Duloxetine is related to the serotonergic antidepressants, SSRIs, but also has an effect on norepinephrine. Just like the SSRIs, it is associated with a sometimes severe withdrawal syndrome. I had one new patient who was on duloxetine for fibromyalgia suffer severe symptoms when she tapered herself off duloxetine. She went through a year of seizure-like phenomena, causing a neurologist to put her on anti-seizure drugs to control her twitching muscles and electric shock sensation in her limbs. There are now doctors and clinics specializing in helping people get off SSRIs. There is a growing concern, perhaps especially in Sweden, about the permanent brain changes these drugs can cause and how they can actually prevent full recovery from depression.

Given all this, it seems as if we need to move further and further away from the old pharmacocentric (Hey, I think I just made up a new word!) view that pain is a vital sign and something that deserves and always should be treated with medications.

But if drugs can change the brain’s perception of pain, are there non-drug options for doing the same? The context of pain can be altered: We are hardwired to associate pain with danger, tissue damage. But that isn’t always the case. If we know that use of a joint won’t change how fast our arthritis will progress, perhaps we will still choose to do some of the things we enjoy. We know that poor sleep doubles self-reported pain levels. Stress can increase pain perception as well as cause muscle spasm and a host of other health issues. We also know that hypnosis can change our pain experience. And, let’s not forget that we have naturally occurring opiate-like endorphins that work on same of the same receptors as the opiate drugs. Endorphins are naturally released in response to pain or stressThey can also be released in response to exercise, sex, dark chocolate, chili peppers and acupuncture.

FUTURE DIRECTIONS

There is research that holds the promise of safer centrally acting drugs, but we don’t know just how safe they will be. There are interesting studies on peripherally acting opioids, injected into joints, that actually have both pain relieving and anti-inflammatory properties. But will they be safe? How long will it take to find out and know for sure?

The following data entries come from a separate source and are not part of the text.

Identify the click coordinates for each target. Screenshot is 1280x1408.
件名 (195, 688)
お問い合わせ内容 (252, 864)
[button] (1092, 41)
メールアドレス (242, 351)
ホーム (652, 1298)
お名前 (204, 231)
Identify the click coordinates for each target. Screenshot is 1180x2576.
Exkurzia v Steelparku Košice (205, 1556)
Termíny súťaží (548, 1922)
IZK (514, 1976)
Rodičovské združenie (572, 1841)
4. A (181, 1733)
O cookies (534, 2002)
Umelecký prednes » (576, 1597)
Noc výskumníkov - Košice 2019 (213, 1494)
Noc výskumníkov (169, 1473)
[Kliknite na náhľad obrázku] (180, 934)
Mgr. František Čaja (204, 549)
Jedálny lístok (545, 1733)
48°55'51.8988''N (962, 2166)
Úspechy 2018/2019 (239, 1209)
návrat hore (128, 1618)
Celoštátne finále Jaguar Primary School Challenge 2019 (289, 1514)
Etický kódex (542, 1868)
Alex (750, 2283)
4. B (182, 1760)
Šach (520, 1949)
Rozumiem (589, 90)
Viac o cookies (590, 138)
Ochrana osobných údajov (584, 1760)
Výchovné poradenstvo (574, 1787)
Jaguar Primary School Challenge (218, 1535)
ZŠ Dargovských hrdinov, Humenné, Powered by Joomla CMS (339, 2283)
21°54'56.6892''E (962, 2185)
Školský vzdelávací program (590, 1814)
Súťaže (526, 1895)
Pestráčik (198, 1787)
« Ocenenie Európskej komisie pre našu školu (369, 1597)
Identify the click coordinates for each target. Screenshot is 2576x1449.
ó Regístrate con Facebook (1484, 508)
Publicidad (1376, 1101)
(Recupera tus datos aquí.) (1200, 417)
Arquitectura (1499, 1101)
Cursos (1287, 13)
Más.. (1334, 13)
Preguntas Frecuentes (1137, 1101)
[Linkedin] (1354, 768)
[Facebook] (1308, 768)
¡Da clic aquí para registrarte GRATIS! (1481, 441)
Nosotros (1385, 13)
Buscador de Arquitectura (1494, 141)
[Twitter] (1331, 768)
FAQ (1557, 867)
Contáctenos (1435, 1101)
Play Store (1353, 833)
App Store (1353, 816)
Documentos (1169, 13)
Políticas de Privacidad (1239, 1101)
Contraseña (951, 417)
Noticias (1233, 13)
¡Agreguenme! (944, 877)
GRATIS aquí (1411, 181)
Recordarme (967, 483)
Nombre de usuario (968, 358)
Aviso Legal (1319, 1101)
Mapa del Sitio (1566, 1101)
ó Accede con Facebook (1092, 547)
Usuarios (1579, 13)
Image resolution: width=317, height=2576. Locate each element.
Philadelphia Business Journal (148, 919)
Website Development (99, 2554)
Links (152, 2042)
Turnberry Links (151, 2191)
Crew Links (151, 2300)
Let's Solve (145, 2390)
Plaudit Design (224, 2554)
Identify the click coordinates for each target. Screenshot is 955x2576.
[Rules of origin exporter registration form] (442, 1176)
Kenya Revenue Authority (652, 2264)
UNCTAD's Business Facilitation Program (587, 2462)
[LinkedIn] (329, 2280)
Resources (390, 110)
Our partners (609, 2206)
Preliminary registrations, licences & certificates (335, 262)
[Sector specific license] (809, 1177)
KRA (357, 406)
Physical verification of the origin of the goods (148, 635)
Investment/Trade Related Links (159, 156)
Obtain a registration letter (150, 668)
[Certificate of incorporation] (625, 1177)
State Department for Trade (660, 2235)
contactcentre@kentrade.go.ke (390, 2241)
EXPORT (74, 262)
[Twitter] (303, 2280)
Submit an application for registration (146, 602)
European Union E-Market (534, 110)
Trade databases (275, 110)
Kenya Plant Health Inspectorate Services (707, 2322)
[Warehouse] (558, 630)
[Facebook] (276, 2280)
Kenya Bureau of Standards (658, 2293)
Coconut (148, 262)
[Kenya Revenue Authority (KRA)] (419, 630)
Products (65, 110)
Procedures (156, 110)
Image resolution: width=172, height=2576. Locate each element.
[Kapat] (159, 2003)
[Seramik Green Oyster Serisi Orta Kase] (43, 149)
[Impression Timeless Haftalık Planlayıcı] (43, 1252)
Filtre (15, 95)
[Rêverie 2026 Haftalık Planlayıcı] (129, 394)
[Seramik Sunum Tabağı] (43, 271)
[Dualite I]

There is some hope for the future but a great deal to worry about today when it comes to treating pain. For too long, pain has been viewed too simplistically as easily and objectively quantifiable and treatable with drugs. Now we know that opiates can ultimately cause more pain and prevent us from releasing our own endorphins. As so often in medicine, a seemingly brilliant shortcut can lead us astray, down a treacherous road, where more pain, addiction and depression affects so many patients.

A holistic, multimodal approach to pain may sound like a lot of work, but since such a strategy boosts our natural biochemical abilities to overcome both acute and chronic pain, it is worth the effort.